Diese Frage stellen sich viele. Zuletzt las ich sie gestern abend in den Memoiren des Soziologen Peter L. Berger: Im Morgenlicht der Erinnerung – Eine Kindheit in turbulenter Zeit. Das Buch ist in engerer Wahl für den deutschen Biographiepreis 2009 nominiert, und ich gehöre zur Jury.

„Warum veröffentlicht einer seine Erinnerungen?“, fragt Peter L. Berger in der Einleitung seiner eigenen Memoiren. „Die Gründe dafür, die mir zunächst in den Sinn kommen, scheinen mir alle nicht gerade sympathisch. Da wären: Exhibitionismus, also der Drang, sich in der Öffentlichkeit seiner Kleider zu entledigen. Oder Größenwahn, also die überspannte Einschätzung der eigenen Wichtigkeit unter der Annahme, dass sich jemand für jedes Detail im Leben des Schreibenden interessieren könnte. Und dann Raffgier, also die Hoffnung, viel Geld mit der Veröffentlichung zu verdienen. Aber ist das nicht eine Folge des erwähnten Größenwahns? Und da ist dann noch die Enthüllung, wenn man meint, wirklich überraschende, sehr wichtige Geheimnisse offenbaren zu können.
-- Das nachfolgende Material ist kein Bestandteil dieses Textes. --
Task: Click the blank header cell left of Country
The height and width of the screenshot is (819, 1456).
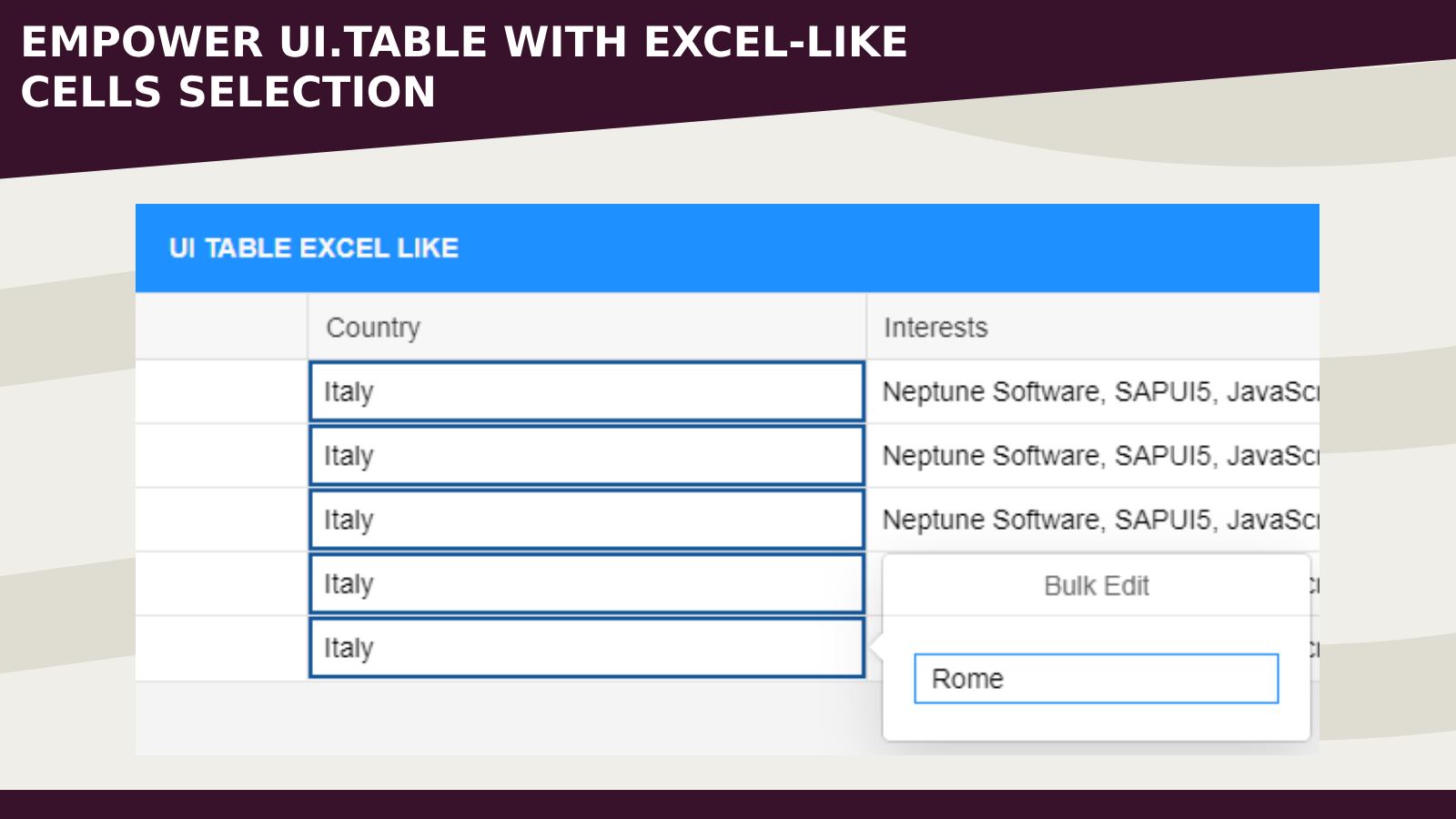Action: pyautogui.click(x=221, y=328)
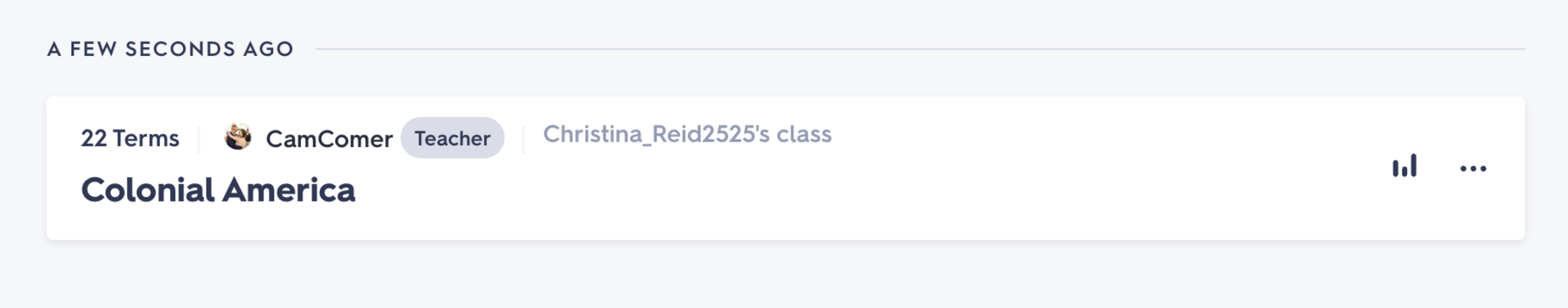This screenshot has width=1568, height=308.
Task: Go to the class named Christina_Reid2525's class
Action: coord(687,134)
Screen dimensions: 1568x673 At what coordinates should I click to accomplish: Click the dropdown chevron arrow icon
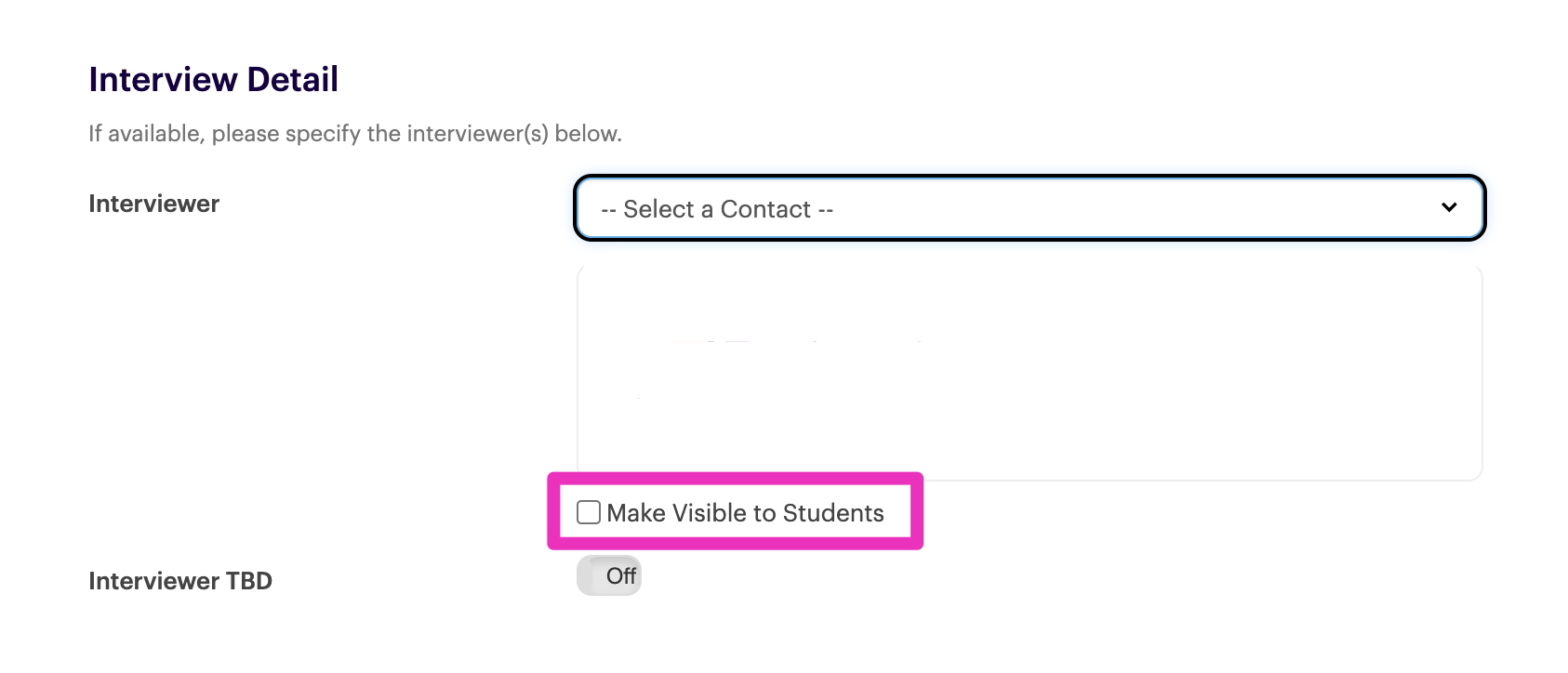(x=1448, y=207)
Manche sind überzeugt, dass die eigenen Lebenserfahrungen auch für andere wichtig sein können. Und für mich trifft nur der letzgenannte Grund zu. Ich bin kein Exhibitionist, mein natürlicher Hang zum Größenwahn, den eigentlich jeder Intellektuelle hat, ist durch einen sicheren Instinkt fürs Lächerliche gezügelt. Und bedauerlicherweise habe ich nur sehr triviale ‚Geheimnisse‘ zu enthüllen.“

So viel zur Einleitung, und dann folgen 240 lesenswerte Seiten, die ich Ihnen empfehlen möchte…

Warum haben viele Menschen Bedenken, ihre Memoiren zu schreiben und dann in einer mehr oder weniger großen Auflage als Buch zu edieren? Privatbiographien als Nachlass für die Familie und Freunde, wie sie das Biographiezentrum ediert, haben eine durchschnittliche Auflage von 1-50 Exemplaren. Und Verlagspublikationen, wie dieses schöne Werk von Peter L. Berger, werden in der Erstauflage kaum mehr als 5.000 Exemplare erreichen. Wenn die denn auch verkauft würden, zählt das in der heutigen Zeit der medialen Überflutung schon als Erfolg! An „reich werden“ mag da gar nicht zu denken sein.

Ich sehe die Sache pragmatisch: Das Schreiben der eigenen Lebensgeschichte ist eine der wichtigsten Formen zur Selbstvergewisserung. Wer sich selbst nicht gefunden hat, kann sich und anderen Menschen in der Tiefe nicht begegnen. In der heutigen Zeit, wo die Austauschbarkeit mechanischer Teile mit der Austauschbarkeit von Arbeitskräften und Partnerbeziehungen gleichgesetzt wird, verliert die menschliche Individualität drastisch an Wert. Doch wer zumindest einmal das Glück hatte, die Geburt und das Aufwachsen des eigenen Kindes zu erleben, spürt etwas vom Wunder und der Einmaligkeit unseres Leben, dem wir uns in der biographischen Arbeit retrospektiv wieder nähern.

Daher ist mein Credo als Biograph: Jeder Mensch und jedes Leben ist einmalig und wertvoll, von anderen wahrgenommen und gewürdigt zu werden! Wie und ob der Markt auf einzelne Lebenserinnerungen reagiert, ist eine wirtschaftliche Frage, unabhängig vom Wert der biographischen Selbstbesinnung. Deshalb sollte sich auch niemand darin verunsichern lassen, sich selbst und seinem Leben auf die Spur zu kommen. Nur wer den ersten Schritt geht, lernt laufen.